(Stored entries)

◆ ◆ ◆ ◆ ◆ ◆ ◆

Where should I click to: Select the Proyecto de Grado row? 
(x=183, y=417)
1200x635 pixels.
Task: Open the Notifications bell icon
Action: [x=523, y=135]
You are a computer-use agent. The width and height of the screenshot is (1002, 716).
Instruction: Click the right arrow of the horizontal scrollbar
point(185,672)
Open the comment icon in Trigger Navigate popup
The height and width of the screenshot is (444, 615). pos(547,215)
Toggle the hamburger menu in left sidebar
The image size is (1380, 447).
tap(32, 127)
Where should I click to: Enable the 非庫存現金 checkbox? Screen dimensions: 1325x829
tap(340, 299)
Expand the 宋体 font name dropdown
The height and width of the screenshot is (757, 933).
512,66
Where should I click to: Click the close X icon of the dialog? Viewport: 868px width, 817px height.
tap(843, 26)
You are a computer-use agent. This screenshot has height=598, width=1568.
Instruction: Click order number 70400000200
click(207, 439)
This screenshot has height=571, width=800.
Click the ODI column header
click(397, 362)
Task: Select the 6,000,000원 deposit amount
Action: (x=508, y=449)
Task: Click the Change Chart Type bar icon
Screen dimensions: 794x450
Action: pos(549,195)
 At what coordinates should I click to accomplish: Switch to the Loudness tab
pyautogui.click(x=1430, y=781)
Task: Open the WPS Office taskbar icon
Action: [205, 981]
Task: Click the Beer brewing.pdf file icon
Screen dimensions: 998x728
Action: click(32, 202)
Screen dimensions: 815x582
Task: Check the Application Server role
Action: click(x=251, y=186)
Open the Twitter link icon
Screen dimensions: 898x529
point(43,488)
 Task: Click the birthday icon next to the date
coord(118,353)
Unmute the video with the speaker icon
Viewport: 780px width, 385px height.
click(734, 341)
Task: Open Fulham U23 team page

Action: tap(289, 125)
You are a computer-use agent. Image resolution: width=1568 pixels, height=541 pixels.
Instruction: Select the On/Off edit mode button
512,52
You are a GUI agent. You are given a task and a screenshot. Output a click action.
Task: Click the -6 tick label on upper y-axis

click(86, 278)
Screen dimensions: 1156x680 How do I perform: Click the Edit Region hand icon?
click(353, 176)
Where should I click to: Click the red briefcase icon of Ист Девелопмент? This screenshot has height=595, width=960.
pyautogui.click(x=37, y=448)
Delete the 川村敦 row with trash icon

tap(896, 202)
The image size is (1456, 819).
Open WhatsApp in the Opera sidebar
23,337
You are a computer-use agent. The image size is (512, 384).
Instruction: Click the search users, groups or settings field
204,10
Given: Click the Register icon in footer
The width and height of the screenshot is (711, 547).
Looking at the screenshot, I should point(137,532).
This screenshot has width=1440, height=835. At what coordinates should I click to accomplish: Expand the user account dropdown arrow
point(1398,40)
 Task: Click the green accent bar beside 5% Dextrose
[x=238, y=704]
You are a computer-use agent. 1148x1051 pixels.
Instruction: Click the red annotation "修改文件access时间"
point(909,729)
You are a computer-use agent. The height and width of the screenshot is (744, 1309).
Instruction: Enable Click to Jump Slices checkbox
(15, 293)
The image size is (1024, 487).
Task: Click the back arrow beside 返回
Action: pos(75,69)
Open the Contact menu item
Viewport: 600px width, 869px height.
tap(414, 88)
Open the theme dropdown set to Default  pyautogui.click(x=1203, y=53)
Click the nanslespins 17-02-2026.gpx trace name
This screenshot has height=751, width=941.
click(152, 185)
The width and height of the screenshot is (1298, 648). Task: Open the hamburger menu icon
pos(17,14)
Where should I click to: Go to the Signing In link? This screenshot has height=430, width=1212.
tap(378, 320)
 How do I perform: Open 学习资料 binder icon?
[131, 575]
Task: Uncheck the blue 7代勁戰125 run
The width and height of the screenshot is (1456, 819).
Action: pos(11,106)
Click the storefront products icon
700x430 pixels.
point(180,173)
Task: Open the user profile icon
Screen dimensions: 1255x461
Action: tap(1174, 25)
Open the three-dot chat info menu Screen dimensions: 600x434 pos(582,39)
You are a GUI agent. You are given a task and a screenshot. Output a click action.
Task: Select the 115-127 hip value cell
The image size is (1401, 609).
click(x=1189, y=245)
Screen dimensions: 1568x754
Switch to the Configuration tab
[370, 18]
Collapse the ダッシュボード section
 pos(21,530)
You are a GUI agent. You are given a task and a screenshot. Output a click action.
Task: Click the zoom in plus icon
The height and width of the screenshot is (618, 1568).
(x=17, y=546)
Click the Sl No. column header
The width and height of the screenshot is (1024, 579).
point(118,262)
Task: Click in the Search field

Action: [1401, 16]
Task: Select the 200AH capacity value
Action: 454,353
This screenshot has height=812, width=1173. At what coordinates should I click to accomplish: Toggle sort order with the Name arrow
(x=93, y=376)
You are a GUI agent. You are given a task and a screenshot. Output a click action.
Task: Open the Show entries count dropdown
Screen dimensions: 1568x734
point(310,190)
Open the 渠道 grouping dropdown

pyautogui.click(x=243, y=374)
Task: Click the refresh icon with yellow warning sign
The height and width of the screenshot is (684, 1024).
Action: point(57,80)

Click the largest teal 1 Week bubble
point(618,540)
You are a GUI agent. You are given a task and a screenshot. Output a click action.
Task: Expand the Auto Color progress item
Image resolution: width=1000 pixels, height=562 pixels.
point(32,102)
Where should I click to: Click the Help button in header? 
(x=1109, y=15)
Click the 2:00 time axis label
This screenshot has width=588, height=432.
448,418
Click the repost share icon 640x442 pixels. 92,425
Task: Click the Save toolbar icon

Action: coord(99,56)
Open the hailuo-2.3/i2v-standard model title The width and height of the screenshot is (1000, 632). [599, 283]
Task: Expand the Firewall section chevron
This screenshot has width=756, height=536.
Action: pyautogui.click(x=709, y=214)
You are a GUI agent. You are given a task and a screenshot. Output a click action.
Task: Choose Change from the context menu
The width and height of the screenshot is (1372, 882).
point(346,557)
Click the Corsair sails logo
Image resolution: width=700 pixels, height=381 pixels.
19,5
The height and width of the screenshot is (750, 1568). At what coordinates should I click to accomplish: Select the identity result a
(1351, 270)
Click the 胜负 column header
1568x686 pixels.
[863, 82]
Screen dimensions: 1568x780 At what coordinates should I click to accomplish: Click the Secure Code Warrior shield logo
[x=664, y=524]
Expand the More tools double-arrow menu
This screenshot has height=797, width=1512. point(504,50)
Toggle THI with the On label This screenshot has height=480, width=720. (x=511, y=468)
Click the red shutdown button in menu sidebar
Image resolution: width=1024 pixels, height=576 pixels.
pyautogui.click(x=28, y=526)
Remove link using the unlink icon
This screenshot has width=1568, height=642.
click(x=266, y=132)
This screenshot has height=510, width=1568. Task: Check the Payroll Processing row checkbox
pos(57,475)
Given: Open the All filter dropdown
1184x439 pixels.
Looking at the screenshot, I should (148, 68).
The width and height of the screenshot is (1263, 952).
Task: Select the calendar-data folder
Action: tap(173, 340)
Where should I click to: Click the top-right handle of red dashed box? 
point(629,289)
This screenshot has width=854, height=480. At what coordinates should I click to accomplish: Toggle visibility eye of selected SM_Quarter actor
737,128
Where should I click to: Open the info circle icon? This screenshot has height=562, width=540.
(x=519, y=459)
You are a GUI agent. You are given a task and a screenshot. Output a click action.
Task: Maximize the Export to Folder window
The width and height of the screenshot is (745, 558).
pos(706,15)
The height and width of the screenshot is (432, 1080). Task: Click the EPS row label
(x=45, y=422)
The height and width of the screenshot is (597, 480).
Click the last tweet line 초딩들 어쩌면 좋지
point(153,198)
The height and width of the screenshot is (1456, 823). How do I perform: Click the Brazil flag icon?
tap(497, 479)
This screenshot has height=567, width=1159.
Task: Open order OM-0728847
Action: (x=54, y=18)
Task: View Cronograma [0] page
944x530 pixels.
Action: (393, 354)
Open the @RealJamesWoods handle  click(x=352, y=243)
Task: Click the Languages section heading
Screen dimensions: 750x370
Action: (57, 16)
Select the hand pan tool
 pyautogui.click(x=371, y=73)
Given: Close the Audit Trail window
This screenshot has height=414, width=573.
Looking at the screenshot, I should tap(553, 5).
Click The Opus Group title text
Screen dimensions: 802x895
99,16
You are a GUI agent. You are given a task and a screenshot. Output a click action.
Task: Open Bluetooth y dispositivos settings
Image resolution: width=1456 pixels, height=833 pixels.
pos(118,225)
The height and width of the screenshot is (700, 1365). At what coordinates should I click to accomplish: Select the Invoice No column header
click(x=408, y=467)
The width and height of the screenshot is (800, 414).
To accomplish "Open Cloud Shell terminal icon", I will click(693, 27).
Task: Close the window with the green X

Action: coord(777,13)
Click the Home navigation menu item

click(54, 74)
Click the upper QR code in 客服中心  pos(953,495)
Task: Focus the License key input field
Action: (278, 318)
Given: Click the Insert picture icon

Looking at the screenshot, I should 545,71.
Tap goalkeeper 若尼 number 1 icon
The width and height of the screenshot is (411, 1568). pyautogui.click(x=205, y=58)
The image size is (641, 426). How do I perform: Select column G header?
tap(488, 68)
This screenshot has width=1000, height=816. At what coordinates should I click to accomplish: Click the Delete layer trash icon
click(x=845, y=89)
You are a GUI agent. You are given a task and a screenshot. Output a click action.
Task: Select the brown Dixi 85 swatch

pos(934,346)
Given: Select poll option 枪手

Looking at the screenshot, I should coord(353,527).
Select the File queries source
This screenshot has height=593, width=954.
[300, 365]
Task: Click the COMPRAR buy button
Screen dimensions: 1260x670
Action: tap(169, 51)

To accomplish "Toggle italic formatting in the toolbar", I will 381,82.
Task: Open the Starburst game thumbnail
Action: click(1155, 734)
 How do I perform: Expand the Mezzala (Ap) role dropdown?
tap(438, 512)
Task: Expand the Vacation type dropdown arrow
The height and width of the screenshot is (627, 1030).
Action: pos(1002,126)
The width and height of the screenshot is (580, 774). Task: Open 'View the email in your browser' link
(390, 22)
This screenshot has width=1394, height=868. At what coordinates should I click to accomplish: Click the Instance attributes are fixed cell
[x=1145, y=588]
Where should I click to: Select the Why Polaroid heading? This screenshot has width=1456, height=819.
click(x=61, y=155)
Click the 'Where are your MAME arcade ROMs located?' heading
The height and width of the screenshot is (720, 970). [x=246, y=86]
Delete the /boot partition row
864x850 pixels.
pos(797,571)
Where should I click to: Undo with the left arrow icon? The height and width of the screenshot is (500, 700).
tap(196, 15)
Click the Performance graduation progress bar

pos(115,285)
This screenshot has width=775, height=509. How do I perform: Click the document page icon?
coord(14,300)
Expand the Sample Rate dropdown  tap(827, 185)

◆ ◆ ◆ ◆ ◆ ◆ ◆

DIRECTIONS FOR THIS TASK:
Look through the data above and report every line in which "Change" appears.

RESPONSE:
Task: Click the Change Chart Type bar icon
Task: Choose Change from the context menu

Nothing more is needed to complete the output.